What you are asked to do → Your answer must consist of exactly the lines below, starting with the line with "Instruction: Click the" and going on through the line with "in compare list", and nothing else.

------------------------------------------------------------

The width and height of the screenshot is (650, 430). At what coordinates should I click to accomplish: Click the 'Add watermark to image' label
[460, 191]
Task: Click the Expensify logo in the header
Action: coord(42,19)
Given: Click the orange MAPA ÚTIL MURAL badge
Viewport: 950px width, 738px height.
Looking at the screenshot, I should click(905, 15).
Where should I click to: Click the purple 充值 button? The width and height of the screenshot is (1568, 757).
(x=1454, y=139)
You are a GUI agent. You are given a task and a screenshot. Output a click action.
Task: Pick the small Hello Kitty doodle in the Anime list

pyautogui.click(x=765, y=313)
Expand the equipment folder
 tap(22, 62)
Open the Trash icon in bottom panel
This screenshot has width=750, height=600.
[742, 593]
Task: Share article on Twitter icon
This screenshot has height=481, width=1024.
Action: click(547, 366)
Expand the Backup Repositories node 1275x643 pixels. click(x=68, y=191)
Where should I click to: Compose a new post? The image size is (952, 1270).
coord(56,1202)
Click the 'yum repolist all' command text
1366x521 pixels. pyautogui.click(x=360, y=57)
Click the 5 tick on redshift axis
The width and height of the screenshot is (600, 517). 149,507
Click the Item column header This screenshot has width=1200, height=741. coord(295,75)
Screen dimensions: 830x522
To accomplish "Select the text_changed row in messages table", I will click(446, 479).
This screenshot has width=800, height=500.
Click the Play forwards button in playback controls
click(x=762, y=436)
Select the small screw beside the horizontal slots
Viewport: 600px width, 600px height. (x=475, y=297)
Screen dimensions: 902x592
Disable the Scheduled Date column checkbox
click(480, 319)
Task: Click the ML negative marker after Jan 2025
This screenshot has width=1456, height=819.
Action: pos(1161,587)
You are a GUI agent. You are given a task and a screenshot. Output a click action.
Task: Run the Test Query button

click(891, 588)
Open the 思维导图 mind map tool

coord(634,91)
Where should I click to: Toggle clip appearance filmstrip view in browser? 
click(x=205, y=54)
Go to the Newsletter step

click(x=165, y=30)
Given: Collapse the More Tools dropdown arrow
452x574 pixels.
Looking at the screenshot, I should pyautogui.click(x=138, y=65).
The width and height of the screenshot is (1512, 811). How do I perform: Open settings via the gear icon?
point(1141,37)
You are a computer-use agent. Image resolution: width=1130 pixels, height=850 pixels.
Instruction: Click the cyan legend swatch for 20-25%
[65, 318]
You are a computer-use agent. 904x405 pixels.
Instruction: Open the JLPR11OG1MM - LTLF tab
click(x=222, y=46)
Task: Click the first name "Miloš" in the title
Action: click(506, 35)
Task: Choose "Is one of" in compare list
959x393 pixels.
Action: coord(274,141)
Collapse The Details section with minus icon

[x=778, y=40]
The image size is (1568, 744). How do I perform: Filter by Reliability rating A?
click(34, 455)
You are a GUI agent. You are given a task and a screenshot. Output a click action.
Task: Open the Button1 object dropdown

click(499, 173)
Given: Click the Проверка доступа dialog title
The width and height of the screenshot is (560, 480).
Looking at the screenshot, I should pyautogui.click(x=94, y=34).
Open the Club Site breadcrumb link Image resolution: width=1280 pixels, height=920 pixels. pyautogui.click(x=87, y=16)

------------------------------------------------------------

Response area →
Instruction: Click the cyan legend swatch for 20-25%
[65, 318]
You are a computer-use agent. 904x405 pixels.
Instruction: Open the JLPR11OG1MM - LTLF tab
click(x=222, y=46)
Task: Click the first name "Miloš" in the title
Action: click(506, 35)
Task: Choose "Is one of" in compare list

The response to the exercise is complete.